### Record set

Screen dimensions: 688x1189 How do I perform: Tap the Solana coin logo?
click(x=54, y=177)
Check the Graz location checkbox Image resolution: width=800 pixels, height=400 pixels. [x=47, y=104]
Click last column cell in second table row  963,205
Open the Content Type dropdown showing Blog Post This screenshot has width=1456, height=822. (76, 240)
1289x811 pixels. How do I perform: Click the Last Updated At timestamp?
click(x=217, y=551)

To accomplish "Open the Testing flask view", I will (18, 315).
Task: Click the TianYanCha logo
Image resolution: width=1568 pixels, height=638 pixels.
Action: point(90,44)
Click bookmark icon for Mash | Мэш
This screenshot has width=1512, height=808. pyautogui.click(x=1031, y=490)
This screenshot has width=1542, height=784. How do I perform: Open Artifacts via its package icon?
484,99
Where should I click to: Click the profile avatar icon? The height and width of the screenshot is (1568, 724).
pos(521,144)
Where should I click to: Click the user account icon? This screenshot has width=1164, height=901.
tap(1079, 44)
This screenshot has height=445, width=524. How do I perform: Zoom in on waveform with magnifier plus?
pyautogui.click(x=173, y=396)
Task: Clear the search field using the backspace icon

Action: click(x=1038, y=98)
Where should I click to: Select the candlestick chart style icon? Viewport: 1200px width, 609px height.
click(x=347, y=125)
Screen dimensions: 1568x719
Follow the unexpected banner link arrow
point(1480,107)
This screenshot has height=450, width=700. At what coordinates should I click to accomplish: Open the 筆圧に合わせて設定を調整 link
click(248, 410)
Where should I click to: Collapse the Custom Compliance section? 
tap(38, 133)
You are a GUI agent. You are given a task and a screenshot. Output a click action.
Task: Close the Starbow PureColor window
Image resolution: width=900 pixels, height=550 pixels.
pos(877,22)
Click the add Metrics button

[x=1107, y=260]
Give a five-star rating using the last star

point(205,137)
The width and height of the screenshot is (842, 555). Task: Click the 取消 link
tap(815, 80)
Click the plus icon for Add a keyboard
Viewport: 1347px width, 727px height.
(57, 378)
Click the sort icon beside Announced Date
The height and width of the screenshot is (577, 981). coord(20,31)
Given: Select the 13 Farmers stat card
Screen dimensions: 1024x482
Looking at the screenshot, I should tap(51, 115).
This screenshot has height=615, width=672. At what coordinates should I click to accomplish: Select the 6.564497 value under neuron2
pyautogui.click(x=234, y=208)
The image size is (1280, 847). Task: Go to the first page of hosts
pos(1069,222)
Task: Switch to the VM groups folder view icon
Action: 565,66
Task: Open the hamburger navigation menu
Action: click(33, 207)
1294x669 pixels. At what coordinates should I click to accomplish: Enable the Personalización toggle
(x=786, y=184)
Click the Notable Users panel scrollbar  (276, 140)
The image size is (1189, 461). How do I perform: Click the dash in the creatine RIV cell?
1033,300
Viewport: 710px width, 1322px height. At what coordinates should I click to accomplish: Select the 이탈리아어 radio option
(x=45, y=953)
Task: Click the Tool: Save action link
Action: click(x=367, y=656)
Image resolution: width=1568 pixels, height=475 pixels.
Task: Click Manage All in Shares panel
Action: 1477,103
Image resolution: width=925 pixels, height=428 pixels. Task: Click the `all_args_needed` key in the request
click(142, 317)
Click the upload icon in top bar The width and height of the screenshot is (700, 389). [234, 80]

######

→ **Task prompt**
Quote everything in the records from the line containing "Click the plus icon for Add a keyboard" down to the end of the records.

→ **In response**
Click the plus icon for Add a keyboard
Viewport: 1347px width, 727px height.
(57, 378)
Click the sort icon beside Announced Date
The height and width of the screenshot is (577, 981). coord(20,31)
Given: Select the 13 Farmers stat card
Screen dimensions: 1024x482
Looking at the screenshot, I should tap(51, 115).
This screenshot has height=615, width=672. At what coordinates should I click to accomplish: Select the 6.564497 value under neuron2
pyautogui.click(x=234, y=208)
The image size is (1280, 847). Task: Go to the first page of hosts
pos(1069,222)
Task: Switch to the VM groups folder view icon
Action: 565,66
Task: Open the hamburger navigation menu
Action: click(33, 207)
1294x669 pixels. At what coordinates should I click to accomplish: Enable the Personalización toggle
(x=786, y=184)
Click the Notable Users panel scrollbar  (276, 140)
The image size is (1189, 461). How do I perform: Click the dash in the creatine RIV cell?
1033,300
Viewport: 710px width, 1322px height. At what coordinates should I click to accomplish: Select the 이탈리아어 radio option
(x=45, y=953)
Task: Click the Tool: Save action link
Action: click(x=367, y=656)
Image resolution: width=1568 pixels, height=475 pixels.
Task: Click Manage All in Shares panel
Action: 1477,103
Image resolution: width=925 pixels, height=428 pixels. Task: Click the `all_args_needed` key in the request
click(142, 317)
Click the upload icon in top bar The width and height of the screenshot is (700, 389). [234, 80]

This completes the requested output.